* _TEXT PASSAGE_:

Once considered to be a condition restricted to childhood, there is clear evidence that ADHD persists into adulthood for many young people, with the National Institute for Health and Care Excellence recently formalising its status as a long-term condition. Despite this, little is known about how many areas in the UK have specialist services for adults with ADHD, and how many young people need to move to them once they are too old for children’s services.
Anna Price (pictured), Associate Research Fellow working on the Children and Adolescents with ADHD in Transition between Children’s and Adult’s Services (CATCh-uS) project, said: “For adolescents who need to transition into adult services, this change comes at a crucial and vulnerable time, when multiple other changes are happening such as moving on to higher education, starting work or changing home. If adult ADHD services are not available, or importantly, if the young person, their parent or carer, or clinician do not know about local adult ADHD services, this young person may slip through the net and stop receiving the support they need. It is therefore imperative we improve awareness of ADHD service provision nationally.”

* _INFORMATION PROVIDED_:

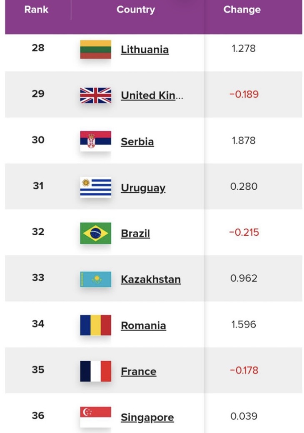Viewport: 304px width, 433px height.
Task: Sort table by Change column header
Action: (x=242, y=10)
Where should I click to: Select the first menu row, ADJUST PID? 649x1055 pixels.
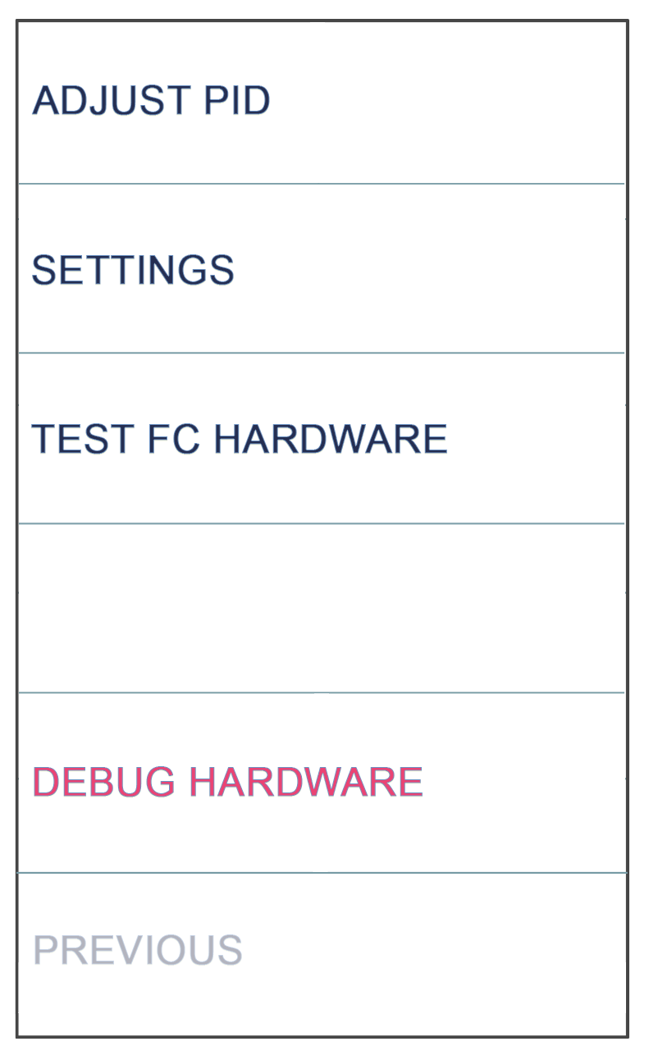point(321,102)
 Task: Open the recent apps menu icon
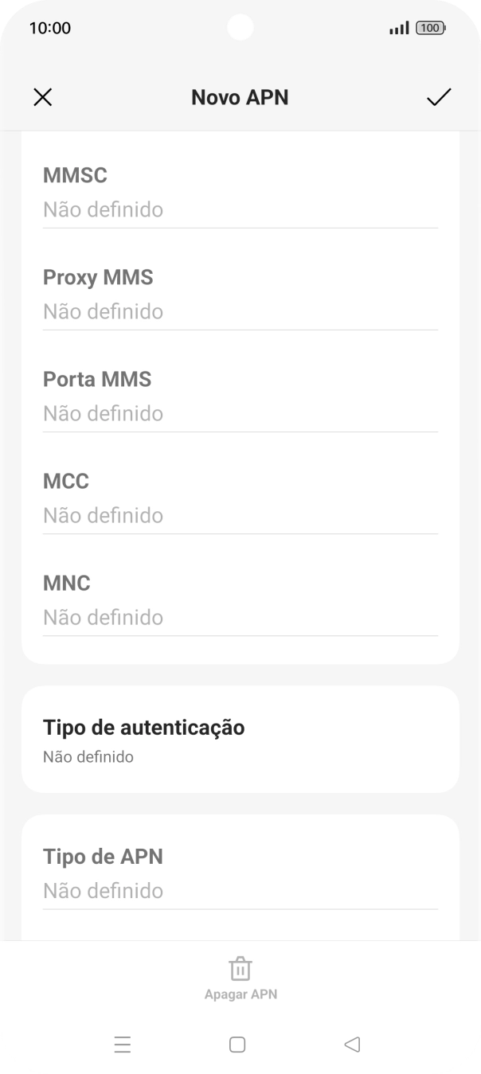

* _TASK STATEMENT_: In the passage on ADHD services above, list every change that the passage says may happen at the same time as an adolescent's move into adult services.

* _OUTPUT_:
- Moving on to higher education
- Starting work
- Changing home